EXERCISE BRIEF: Below are entries with pictures among them; reproduce exactly, and only, the lines from the one containing "You are a computer-use" down to the one containing "This screenshot has width=745, height=369.", without the pictures.

RECORDS TO USE:
______________________________
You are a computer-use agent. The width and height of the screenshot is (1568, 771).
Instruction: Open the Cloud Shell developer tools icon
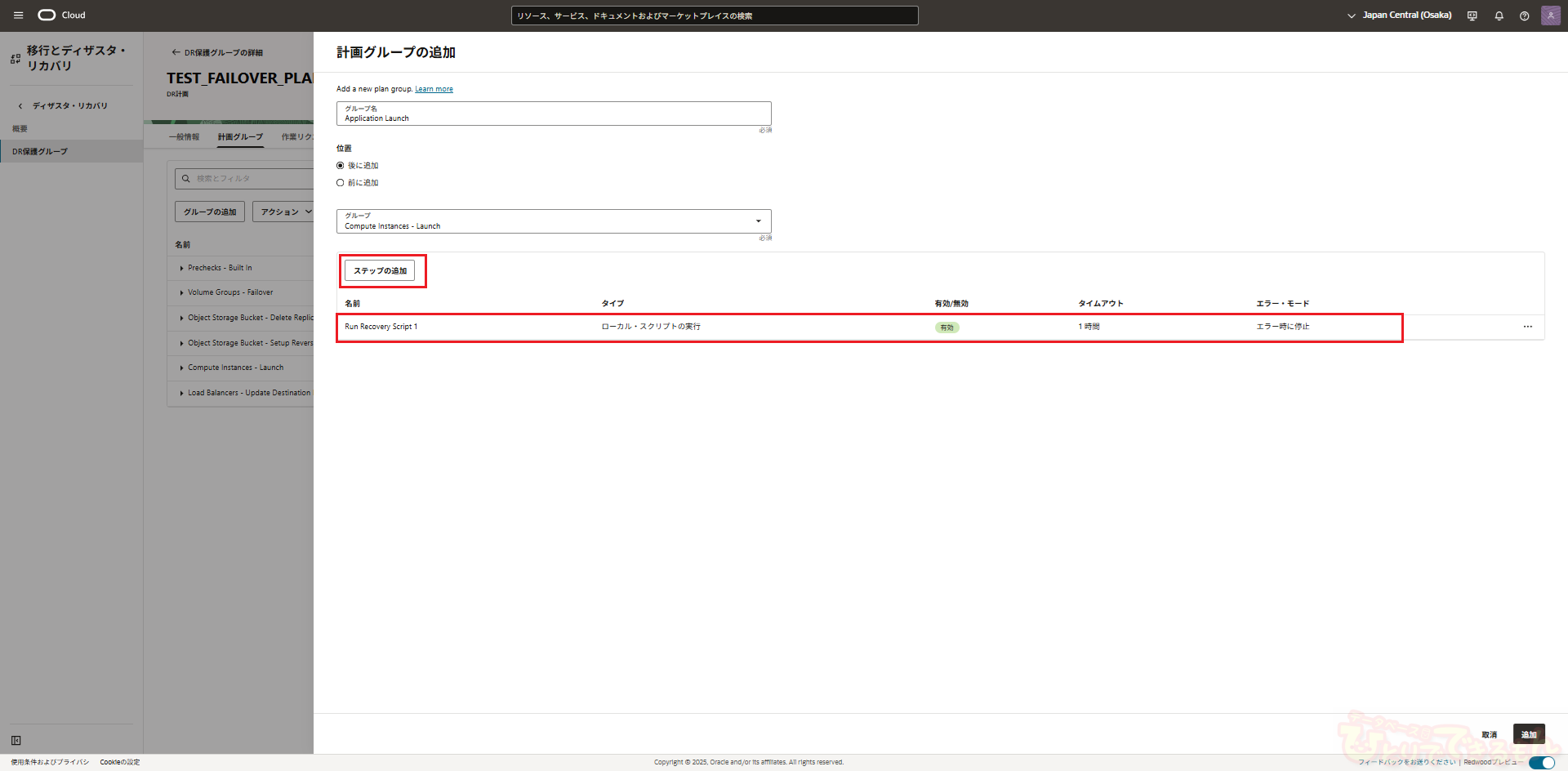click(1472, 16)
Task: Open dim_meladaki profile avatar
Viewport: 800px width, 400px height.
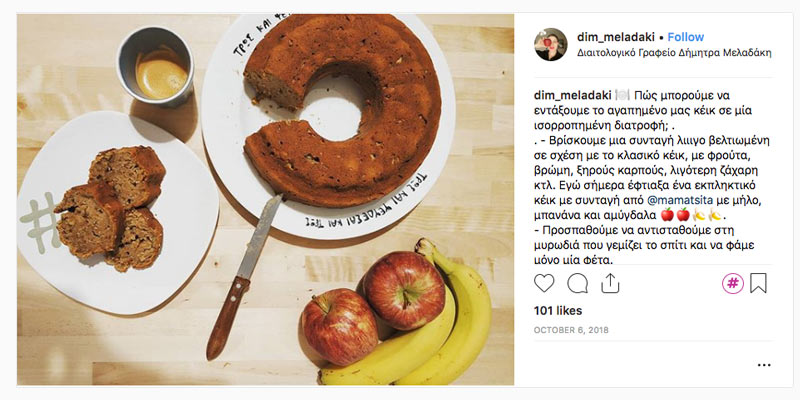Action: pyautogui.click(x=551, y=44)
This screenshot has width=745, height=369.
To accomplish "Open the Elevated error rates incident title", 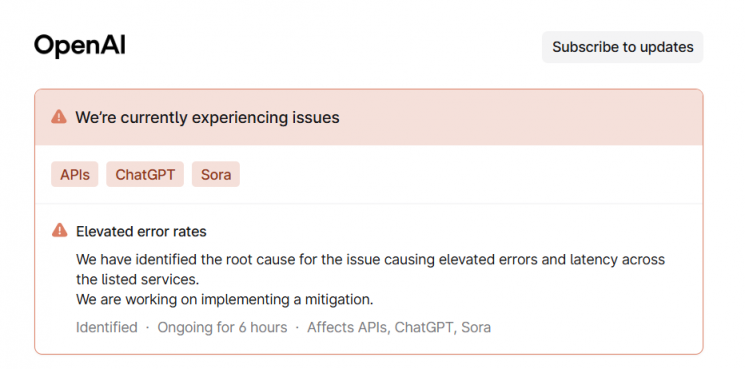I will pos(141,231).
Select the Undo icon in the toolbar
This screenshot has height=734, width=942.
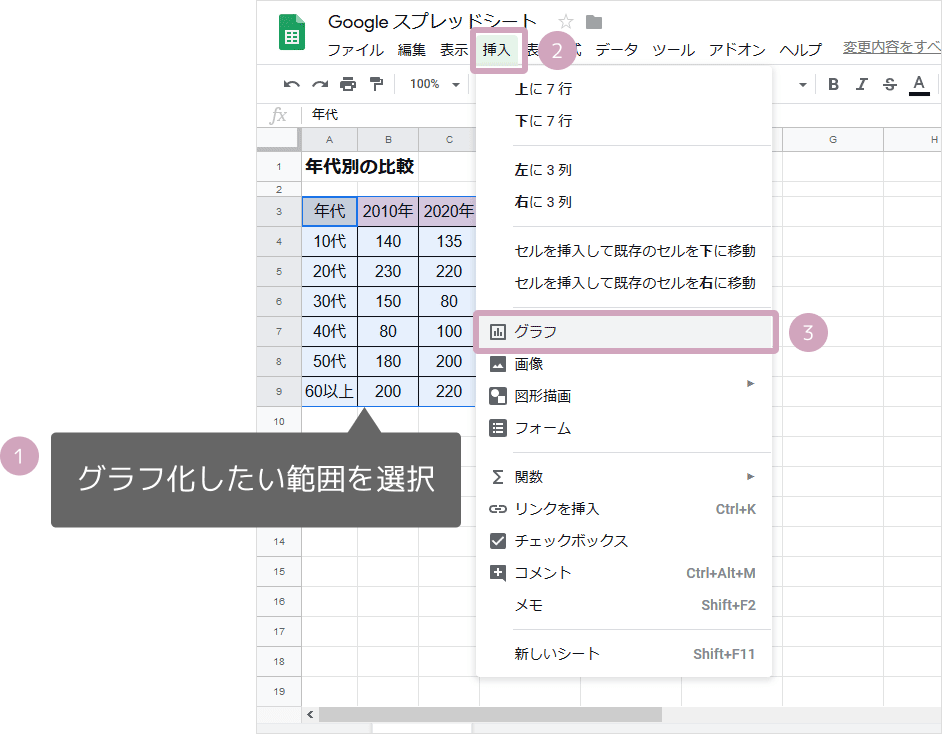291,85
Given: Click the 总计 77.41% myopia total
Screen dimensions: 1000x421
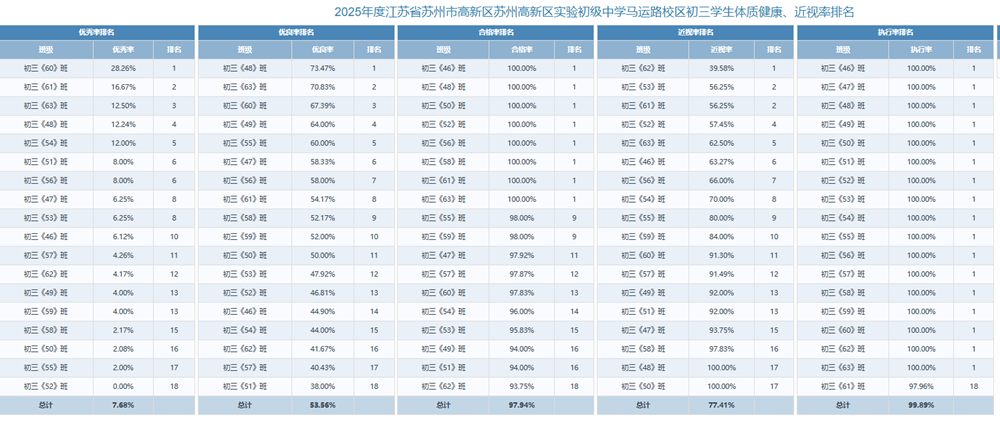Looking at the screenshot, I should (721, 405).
______________________________
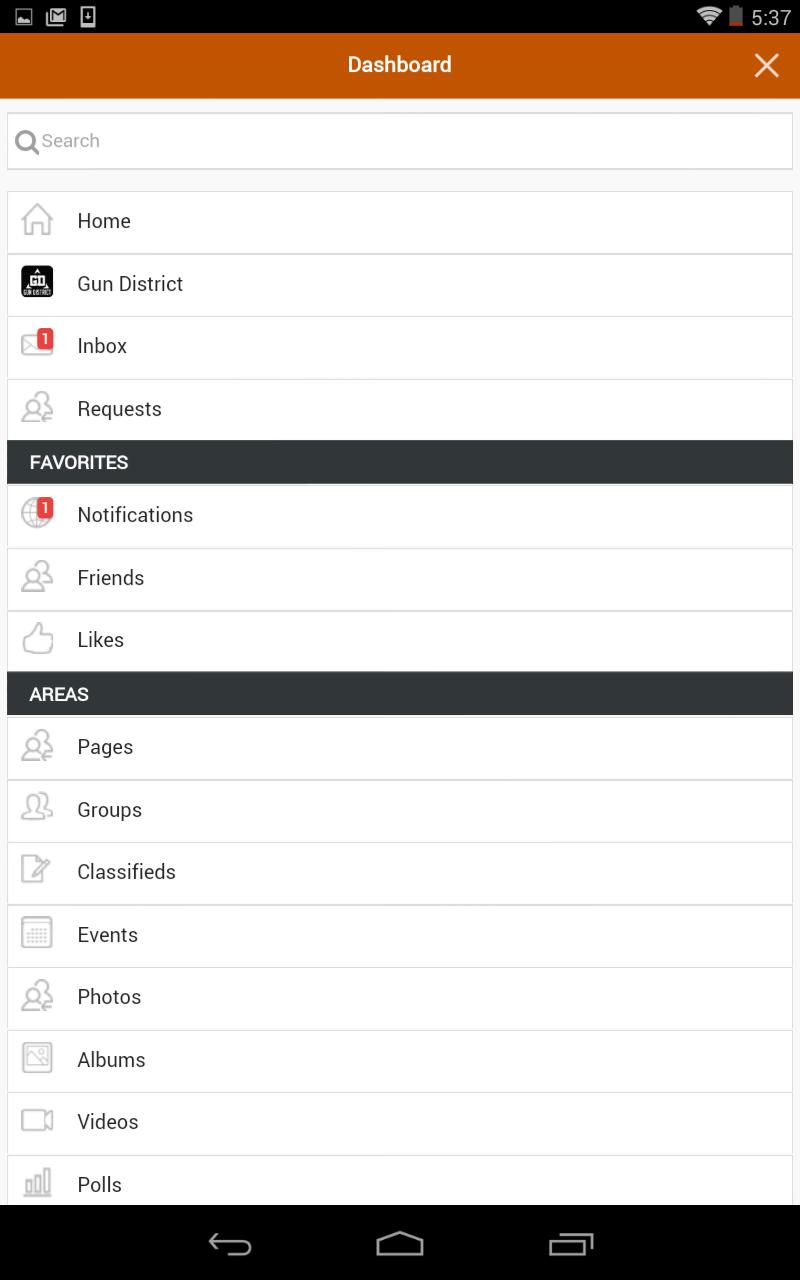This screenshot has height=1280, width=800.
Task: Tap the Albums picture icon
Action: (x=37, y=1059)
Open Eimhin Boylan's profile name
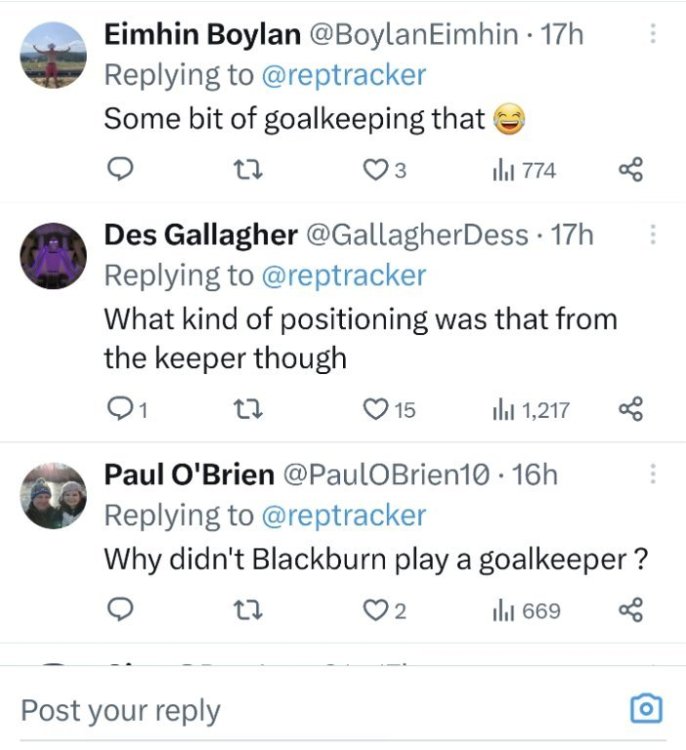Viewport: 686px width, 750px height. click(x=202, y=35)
______________________________
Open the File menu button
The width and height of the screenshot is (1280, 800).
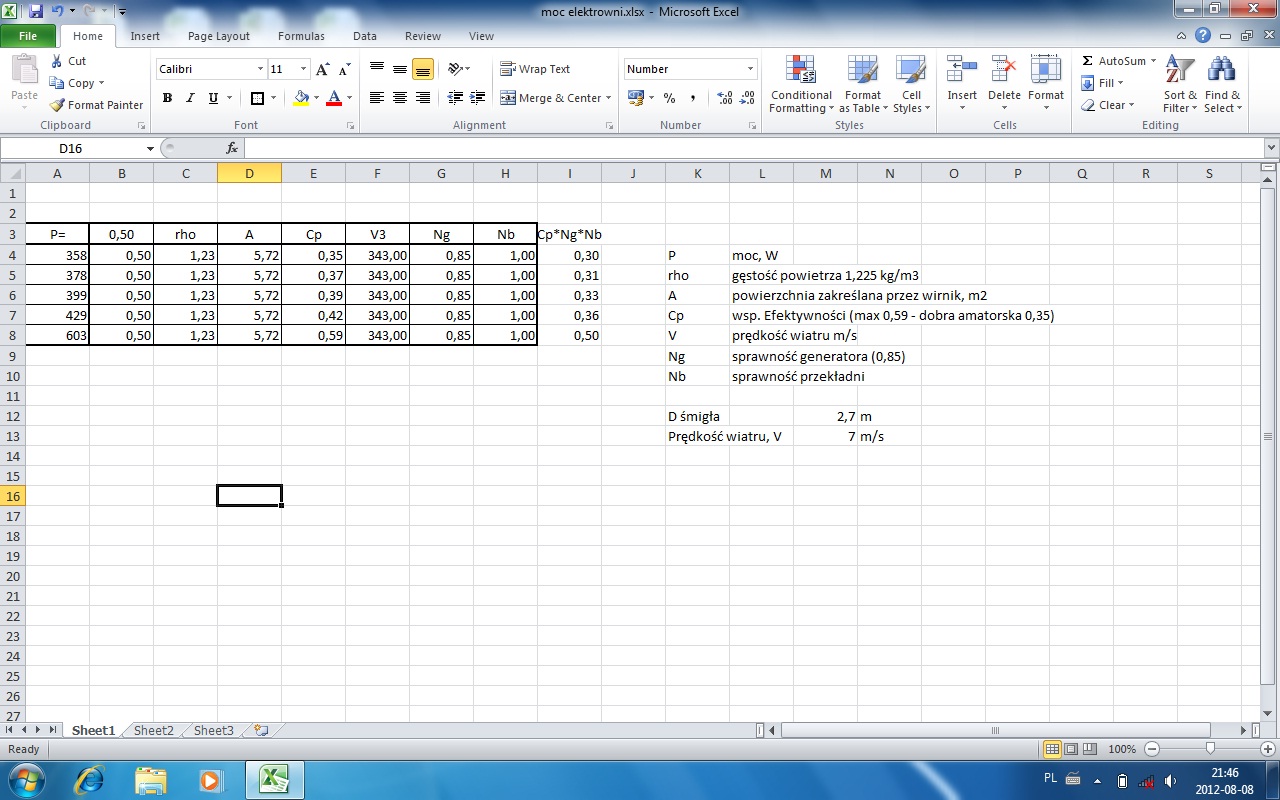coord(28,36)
______________________________
SOLUTION TO THIS PROBLEM:
You are a computer-use agent. The width and height of the screenshot is (1568, 771).
Instruction: Open the Cloud Shell developer tools icon
click(1472, 16)
Task: Open dim_meladaki profile avatar
Viewport: 800px width, 400px height.
Action: pyautogui.click(x=551, y=44)
This screenshot has width=745, height=369.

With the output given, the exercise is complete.